The truth was, she was clearly still angry about his blow-up by the elevator.
And she had every right to be.
Once she seemed satisfied that they weren’t going to die, she’d gone to work on finding whatever was inside Dalton.
And now here they were, Dalton’s back open and Mallory’s brow furrowed as she bent over him.
“Oh,” Mallory whispered. It looked like she had captured something with the forceps.
“Shit!” she whispered, as the forceps emerged partially with nothing.
“Sorry,” she said softly to Dalton, stroking his lower back with her other hand reassuringly.
She began to try again, moving very slowly.
“So how were your legs?” she asked West.
Oh god, did she know? It would be almost a relief to talk to her about it.
“What do you mean?” he ventured.
“You jumped over a twelve foot tall fence, and then outran crazy dog creatures for hours. I’d say that qualifies as a healthy dose of stress on them. How did they hold up?” she asked tiredly.

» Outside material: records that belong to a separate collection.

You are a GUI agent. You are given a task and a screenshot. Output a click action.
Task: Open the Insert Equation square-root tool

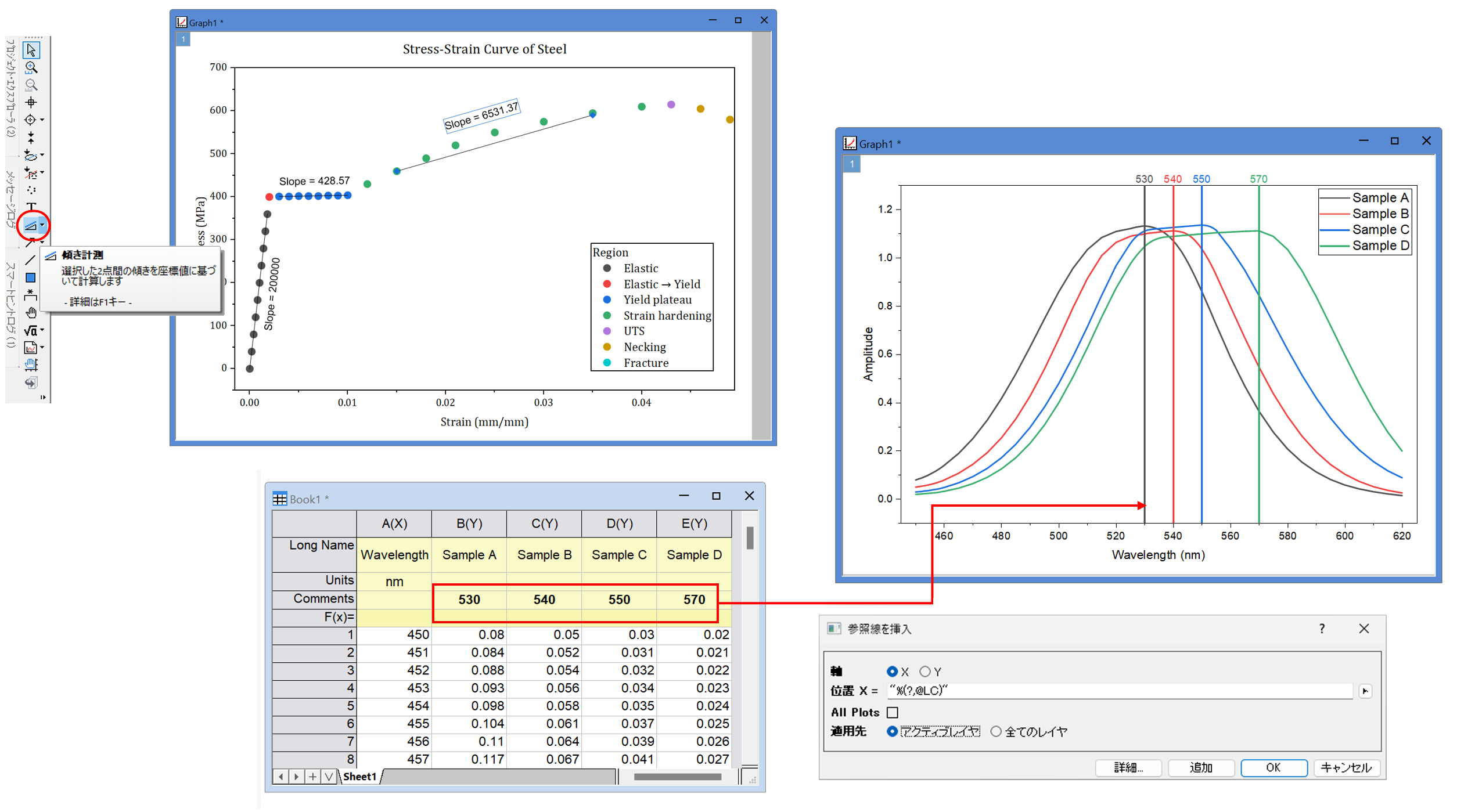pyautogui.click(x=30, y=330)
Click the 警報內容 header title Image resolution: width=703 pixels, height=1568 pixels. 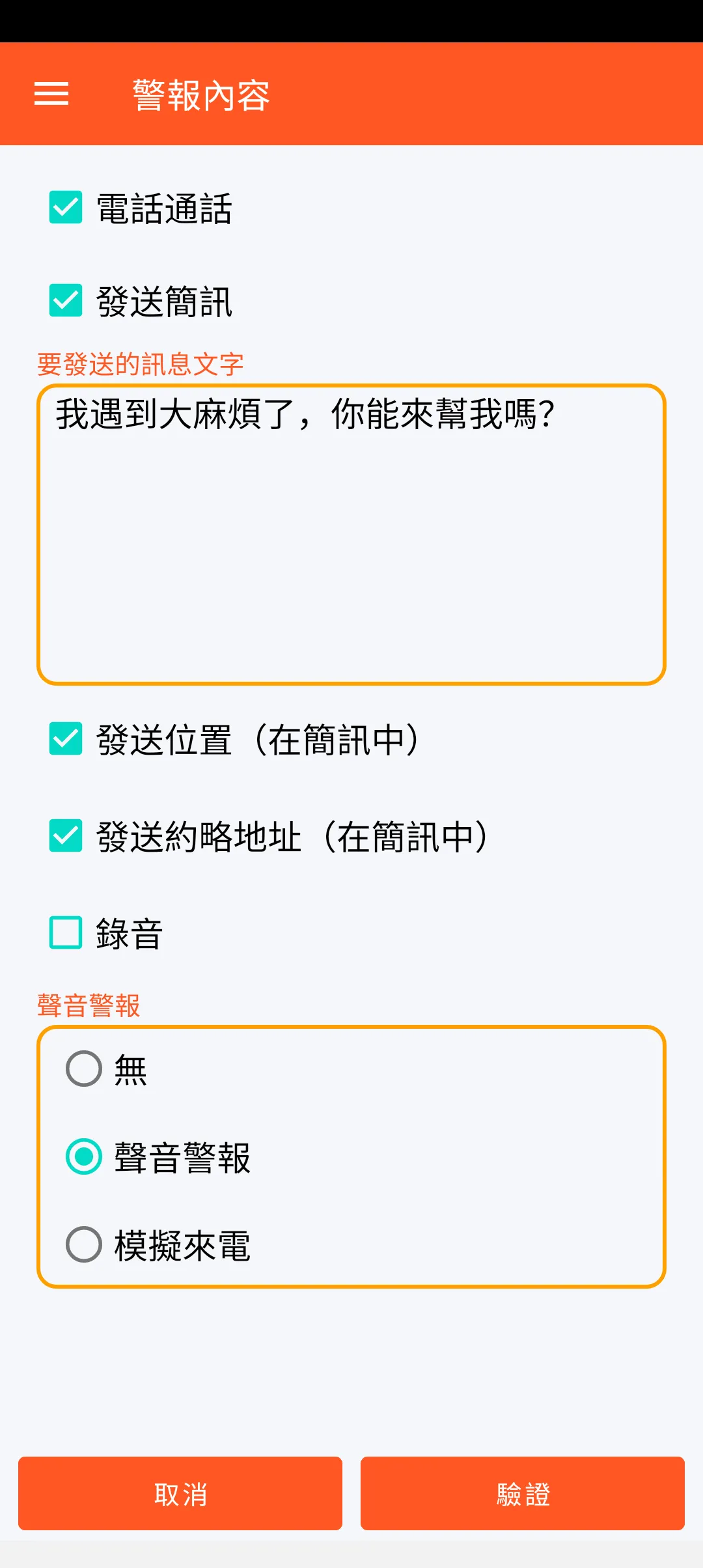tap(201, 95)
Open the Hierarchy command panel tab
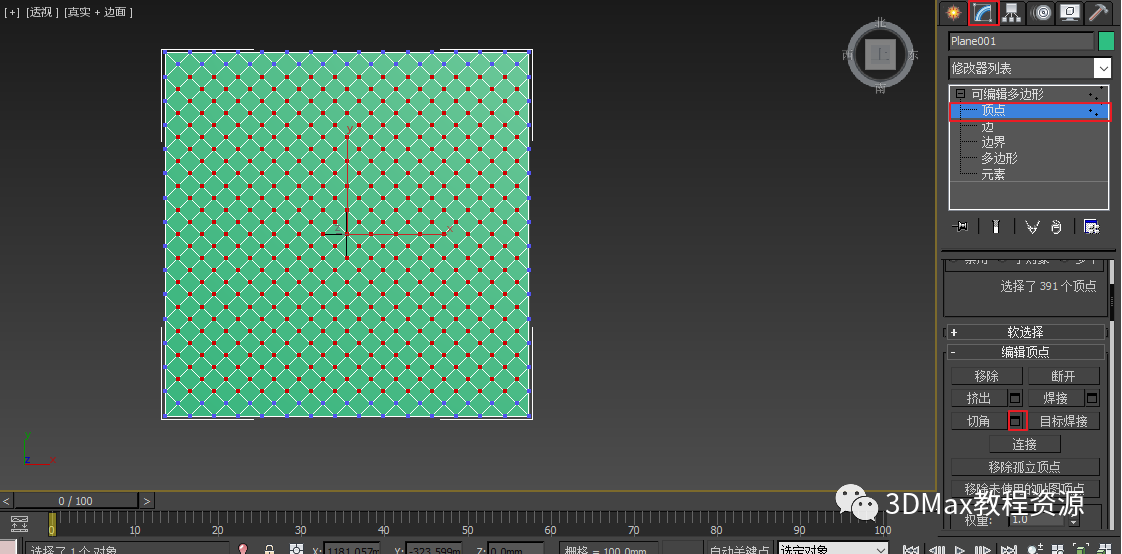This screenshot has width=1122, height=554. point(1011,13)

She didn’t know, after all.
He should tell her.
“Fine,” he heard himself say.
“Fine?” she asked.
“Yeah, just fine,” he said tersely. “That’s all.”
“I’ll be sure to note it in the journal,” she said defensively.
“Sorry. It’s been a long night,” he told her.
She didn’t answer, but leaned forward further. Slowly, she pulled something out of Dalton’s back. It looked like a large metal pill.
“There’s your problem,” she said with satisfaction.
Dalton sat up and took the capsule, wiping the blood from it with his fingers.
Mallory moved behind him to close the wound.
It had to be some kind of tracking device.
“No wonder we had such a hard time giving them the slip last night,” Dalton said, shaking his head.